Un territorio di oltre duecentomila abitanti si scopre privo di certezze sul fronte dell’emergenza-urgenza. Il Pronto Soccorso dell’Ospedale Civile di Alghero, già da tempo in affanno, oggi si trova a un passo dal collasso. La denuncia arriva da Michele Pais, ex presidente del Consiglio regionale e attuale capogruppo della Lega in Consiglio comunale, che non usa mezzi termini: “Il rischio di chiusura è tutt’altro che un’ipotesi”. Ma prima ancora dell’allarme, c’è una storia di decenni in cui la sanità algherese è stata promessa, riformata, gestita e infine abbandonata.
La crisi del Pronto Soccorso non nasce ieri. Durante la legislatura guidata dal centrodestra regionale (2019-2024), l’idea di fondere gli ospedali di Alghero e Ozieri in un presidio di primo livello rimase bloccata tra burocrazie, tagli e mancanza di visione. Mentre si discuteva su tavoli regionali, nei corridoi degli ospedali medici e infermieri facevano i conti con turni infiniti, carenza di specialisti e reparti depotenziati. L’Ospedale Marino, simbolo della chirurgia ortopedica sarda, veniva svuotato lentamente, fino a ridursi a struttura ancillare, con sale operatorie chiuse per anni, riaperte solo di recente.
Nel 2024 il cambio di giunta regionale, con l’arrivo del centrosinistra guidato da Alessandra Todde, aveva suscitato aspettative. La riforma sanitaria avviata nei primi mesi del nuovo governo regionale ha però innescato nuove polemiche. Secondo le opposizioni, tra cui Lega e Fratelli d’Italia, la riforma sarebbe stata costruita più su logiche politiche che sanitarie, con nomine dirigenziali al centro di uno spoil system e nessun vero rafforzamento della medicina territoriale o ospedaliera. Il Pronto Soccorso di Alghero, invece di essere salvato, ha perso ulteriori medici. I turni sono diventati insostenibili, le attese infinite, i pazienti esasperati.
Non a caso anche i sindacati hanno alzato la voce: la mobilitazione del comparto sanitario, in corso a Sassari e in tutta l’area nord-occidentale, prelude a uno sciopero generale. A farne le spese è un territorio già penalizzato dalla distanza da Cagliari e Olbia, che rischia di perdere anche il diritto alla tempestività delle cure. Alghero, a dispetto della sua centralità economica e demografica, oggi non può contare su un Pronto Soccorso pienamente operativo.

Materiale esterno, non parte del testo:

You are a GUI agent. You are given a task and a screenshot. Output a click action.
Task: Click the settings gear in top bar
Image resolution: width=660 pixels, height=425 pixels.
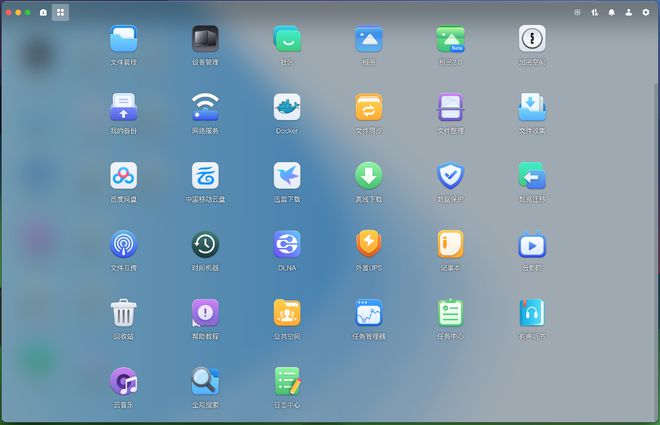pos(645,12)
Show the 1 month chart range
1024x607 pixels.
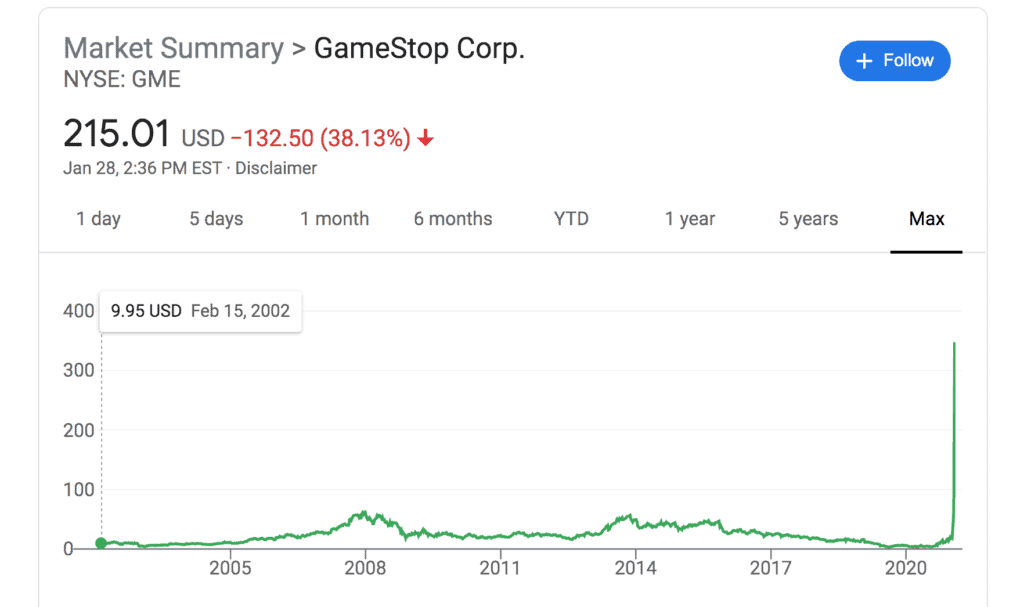coord(334,219)
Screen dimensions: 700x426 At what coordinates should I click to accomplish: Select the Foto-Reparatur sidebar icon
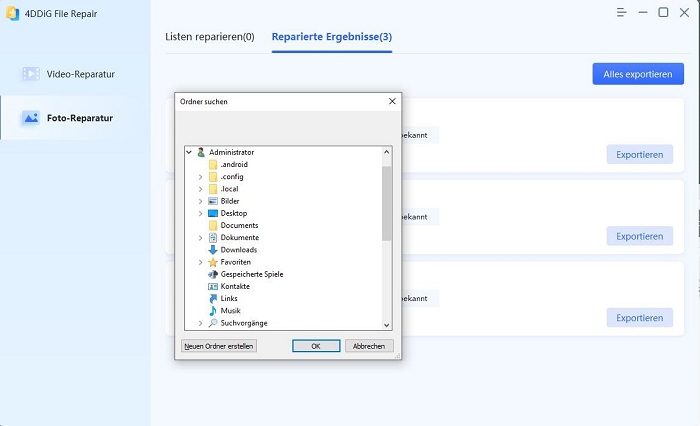tap(31, 118)
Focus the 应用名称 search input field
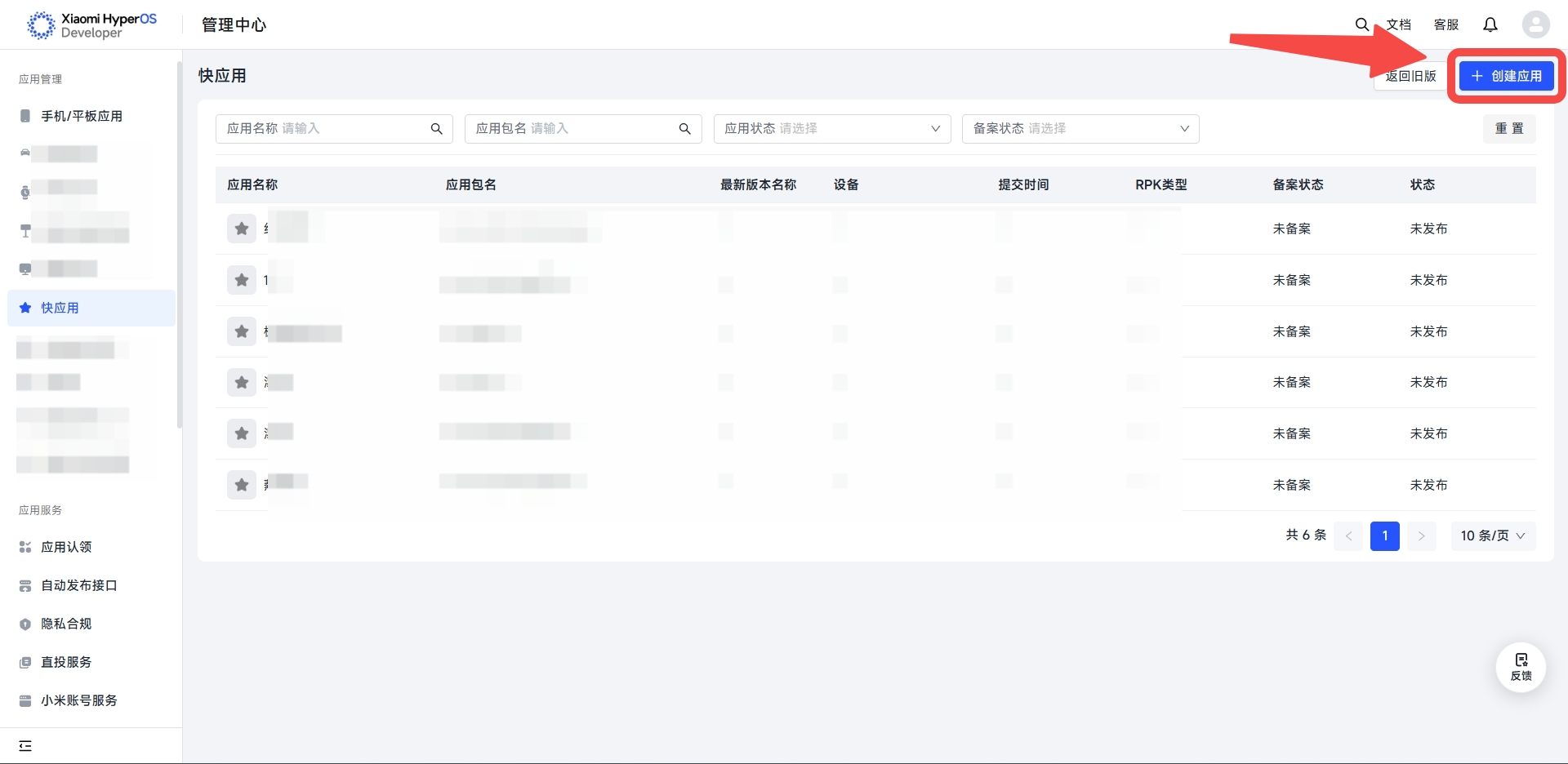Screen dimensions: 1568x764 351,129
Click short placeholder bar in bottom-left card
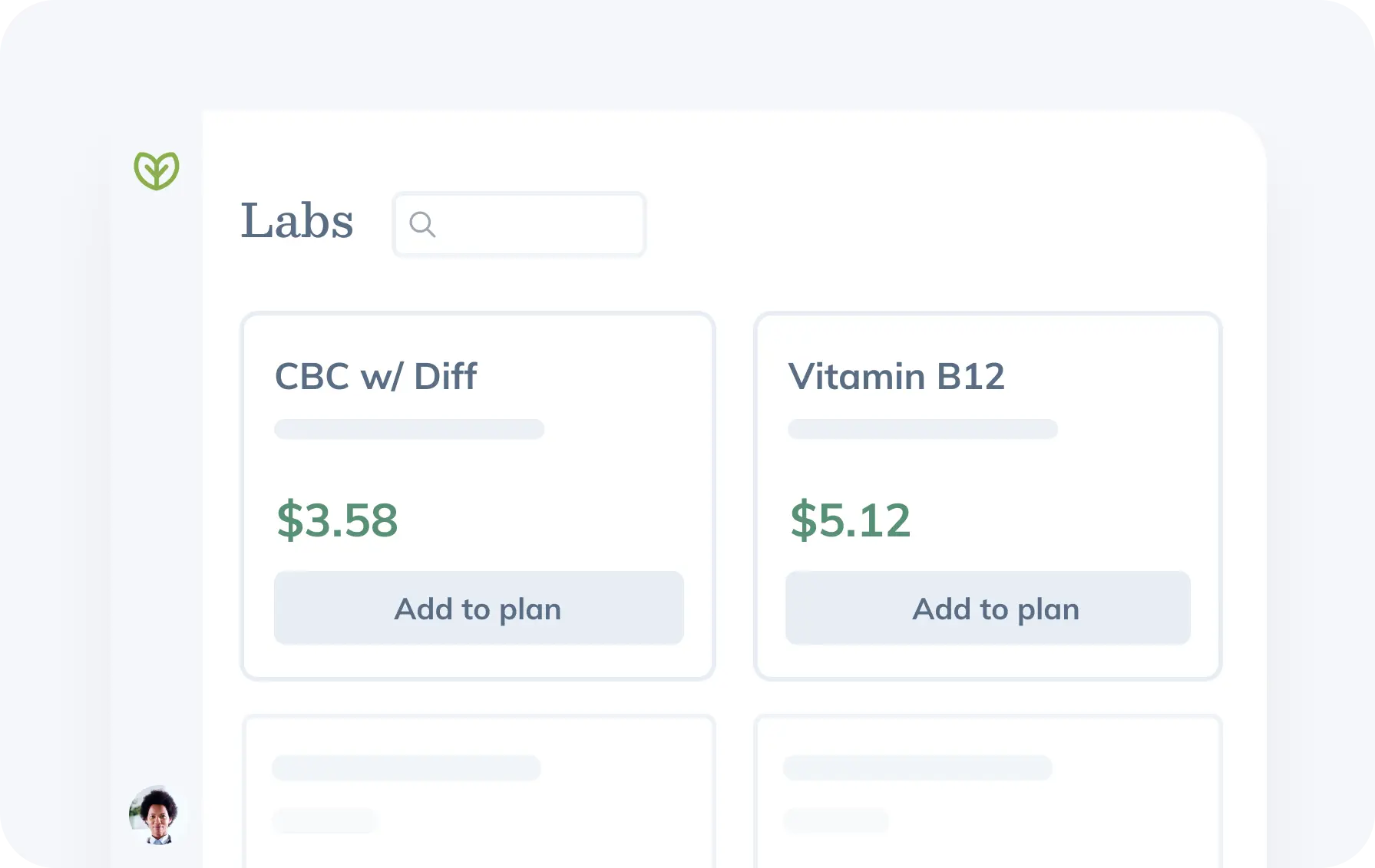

In questo contesto, la denuncia di Michele Pais rappresenta un grido di allarme ma anche un atto d’accusa verso l’attuale maggioranza regionale. Di seguito la dichiarazione integrale del capogruppo della Lega: “La situazione dell'ospedale Civile di Alghero, nonostante il grande lavoro della illuminata dirigenza della Asl e del personale sanitario, da qualche tempo è precipitata. Oggi il rischio di chiusura del pronto soccorso di Alghero è tutt'altro che un'ipotesi. Dopo aver fatto i salti mortali per assicurare medici e personale sanitario, l'assenza della Regione e la schizofrenia della politica sanitaria della giunta Todde in un anno e mezzo ha saputo partorire una riforma sanitaria illegittima, e che verrà impugnata dal Governo, all’unico scopo di attuare un rozzo spoil system, la perdita di ben tre medici nel solo pronto soccorso. Chi è rimasto è costretto a turni massacranti, ma che a breve non sarà più in grado di assicurare. La chiusura è dietro l'angolo. Altro che declassamento dell'ospedale Marino, oggetto di un volgare risiko di potere, destinato ancora una volta alla chiusura come 6 anni fa. Ora vengono messi a rischio i livelli minimi di assistenza per un territorio di 200.000 abitanti che mette in crisi l’hub ospedaliero di Sassari. Ad oggi si vive ancora della programmazione della passata consigliatura, sia in termini di risorse stanziate per infrastrutture e tecnologia, sia in termini di personale che invece di aumentare continua a diminuire. Una situazione non più sostenibile denunciata anche dai sindacati che hanno programmato un imminente sciopero generale. La luna di miele e il rodaggio sono ormai finiti, dei sardi non possono più sopportare un’agonia di una giunta regionale e di una maggioranza decotti.”
Il grido d’allarme è stato lanciato. Ora la politica regionale è chiamata a dare risposte immediate e verificabili. Perché il tempo, in medicina come in politica, è spesso questione di vita o di morte.